Por Lider Wilmer Mamani
La madruga del pasado sábado fue presentada como un hecho histórico para el pueblo venezolano. Las imágenes circularon rápido, los discursos también. Algunos celebraron la captura de Maduro como el fin de una pesadilla; otros más cautos, no sabían exactamente qué estaban celebrando. Y esa duda vale mucho, porque no todo final es una victoria.
Horas antes del anuncio de Trump, María Corina Machado —líder opositora y principal referente del bloque opositor venezolano— aseguraba que ya estaban “preparados para hacer valer nuestro mandato y tomar el poder”, que “llegó la hora de la libertad”. Pero Trump le puso freno. Dijo que no está lista para asumir el mando en Venezuela, que es “amable”, pero insuficiente, y que será Estados Unidos quien se haga cargo.
Ni siquiera el aval simbólico de un Nobel de la Paz alcanzó.
Machado fue quien antes de la intervención estadounidense construyó un discurso cargado de promesas que alimentó la esperanza de millones de venezolanos con la idea de que el régimen de Maduro estaba por caer. Y sí, el dictador fue capturado. Pero una cosa es la caída de un hombre y otra muy distinta es la liberación de un país.
Pero, ¿y Edmundo?
Edmundo González, presidente electo de Venezuela, fue otra esperanza frágil. Más preocupado por sumar reconocimientos internacionales que por ejercer poder real dentro de su propio país, tampoco se pronunció después de las declaraciones de Trump. Horas antes decía estar “listo para reestructurar la nación”; horas después, Trump dejó claro que será Estados Unidos quien gobernará y “reestructurará” Venezuela hasta que aparezca alguien “adecuado” para asumir.
Entonces, ¿los venezolanos fueron liberados?
No. Y aquí cito al gran Freire: “Nadie libera a nadie, ni nadie se libera solo. Los hombres se liberan en comunión”.
Cuando el oprimido es “liberado” por otros, no es liberado, solo cambia de opresor. Y eso es exactamente lo que hoy refleja Venezuela.
¿Pasar de ser gobernados por un dictador a ser gobernados por Trump es una mejora?
Muchos dirán que sí, que cualquier cosa es mejor que Maduro. Pero ningún país debería verse obligado a elegir entre dos formas de «opresión». El objetivo no es reemplazar una bota por otra, sino construir una democracia real, soberana y autónoma.
Y hay un detalle que no se puede ignorar, en su conferencia Trump no mencionó una sola vez la palabra “democracia”. ¿Saben cuál sí repitió varias veces? “Petróleo”.
Maduro cayó. Pero Venezuela no fue liberada.
Cambió el actor dominante, no la lógica del poder.
Y mientras la “liberación” llegue desde afuera, celebrarla no es un acto de dignidad…es resignación.
Ahí les dejo la pregunta. Pero esta vez con los pies en la tierra.

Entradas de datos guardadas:
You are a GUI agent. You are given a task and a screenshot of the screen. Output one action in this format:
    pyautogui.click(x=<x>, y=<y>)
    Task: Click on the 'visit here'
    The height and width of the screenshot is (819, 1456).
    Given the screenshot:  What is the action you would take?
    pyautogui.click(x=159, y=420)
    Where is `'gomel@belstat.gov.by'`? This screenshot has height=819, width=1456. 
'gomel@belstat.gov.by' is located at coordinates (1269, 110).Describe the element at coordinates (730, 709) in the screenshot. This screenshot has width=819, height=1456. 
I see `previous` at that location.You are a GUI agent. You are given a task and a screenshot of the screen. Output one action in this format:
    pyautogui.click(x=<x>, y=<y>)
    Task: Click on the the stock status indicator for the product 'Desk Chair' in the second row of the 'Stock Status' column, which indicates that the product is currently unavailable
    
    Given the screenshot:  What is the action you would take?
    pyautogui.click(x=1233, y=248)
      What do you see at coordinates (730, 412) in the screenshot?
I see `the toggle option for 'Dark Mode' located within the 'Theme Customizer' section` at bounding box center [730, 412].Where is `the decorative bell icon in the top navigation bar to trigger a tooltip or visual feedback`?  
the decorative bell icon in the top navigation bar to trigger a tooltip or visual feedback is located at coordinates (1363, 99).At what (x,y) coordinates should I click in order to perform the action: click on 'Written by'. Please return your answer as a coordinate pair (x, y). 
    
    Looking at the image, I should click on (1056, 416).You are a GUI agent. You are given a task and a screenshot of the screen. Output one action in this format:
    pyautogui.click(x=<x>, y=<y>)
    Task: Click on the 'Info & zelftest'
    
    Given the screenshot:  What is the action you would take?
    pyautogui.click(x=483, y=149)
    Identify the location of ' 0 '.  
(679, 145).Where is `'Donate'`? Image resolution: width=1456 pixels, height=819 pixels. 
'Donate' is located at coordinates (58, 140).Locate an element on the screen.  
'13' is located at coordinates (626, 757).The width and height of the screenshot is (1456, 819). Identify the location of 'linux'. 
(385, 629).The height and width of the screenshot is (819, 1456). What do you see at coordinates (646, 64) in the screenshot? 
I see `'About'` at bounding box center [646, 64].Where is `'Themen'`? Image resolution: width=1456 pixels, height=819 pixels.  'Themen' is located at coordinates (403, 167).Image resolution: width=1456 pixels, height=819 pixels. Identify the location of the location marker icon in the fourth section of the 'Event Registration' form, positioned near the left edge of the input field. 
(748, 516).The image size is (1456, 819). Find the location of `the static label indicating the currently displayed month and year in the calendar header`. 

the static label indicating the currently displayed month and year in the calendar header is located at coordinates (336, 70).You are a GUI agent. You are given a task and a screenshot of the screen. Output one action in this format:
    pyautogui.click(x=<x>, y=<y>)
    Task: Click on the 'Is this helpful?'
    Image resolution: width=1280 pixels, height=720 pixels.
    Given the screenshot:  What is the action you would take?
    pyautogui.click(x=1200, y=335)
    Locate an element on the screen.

Trabajo requerido -
1. Según el artículo, ¿qué palabra repitió Trump varias veces en su conferencia?
2. Reescribe, por favor, el fragmento del artículo entre "Pero, ¿y Edmundo?" y "es una mejora?", ambos incluidos, poniendo "sometido" en lugar de "oprimido".
Los registros no tienen relación con el artículo.

Resultados del ejercicio -
1. "Petróleo".

2.
Pero, ¿y Edmundo?
Edmundo González, presidente electo de Venezuela, fue otra esperanza frágil. Más preocupado por sumar reconocimientos internacionales que por ejercer poder real dentro de su propio país, tampoco se pronunció después de las declaraciones de Trump. Horas antes decía estar “listo para reestructurar la nación”; horas después, Trump dejó claro que será Estados Unidos quien gobernará y “reestructurará” Venezuela hasta que aparezca alguien “adecuado” para asumir.
Entonces, ¿los venezolanos fueron liberados?
No. Y aquí cito al gran Freire: “Nadie libera a nadie, ni nadie se libera solo. Los hombres se liberan en comunión”.
Cuando el sometido es “liberado” por otros, no es liberado, solo cambia de opresor. Y eso es exactamente lo que hoy refleja Venezuela.
¿Pasar de ser gobernados por un dictador a ser gobernados por Trump es una mejora?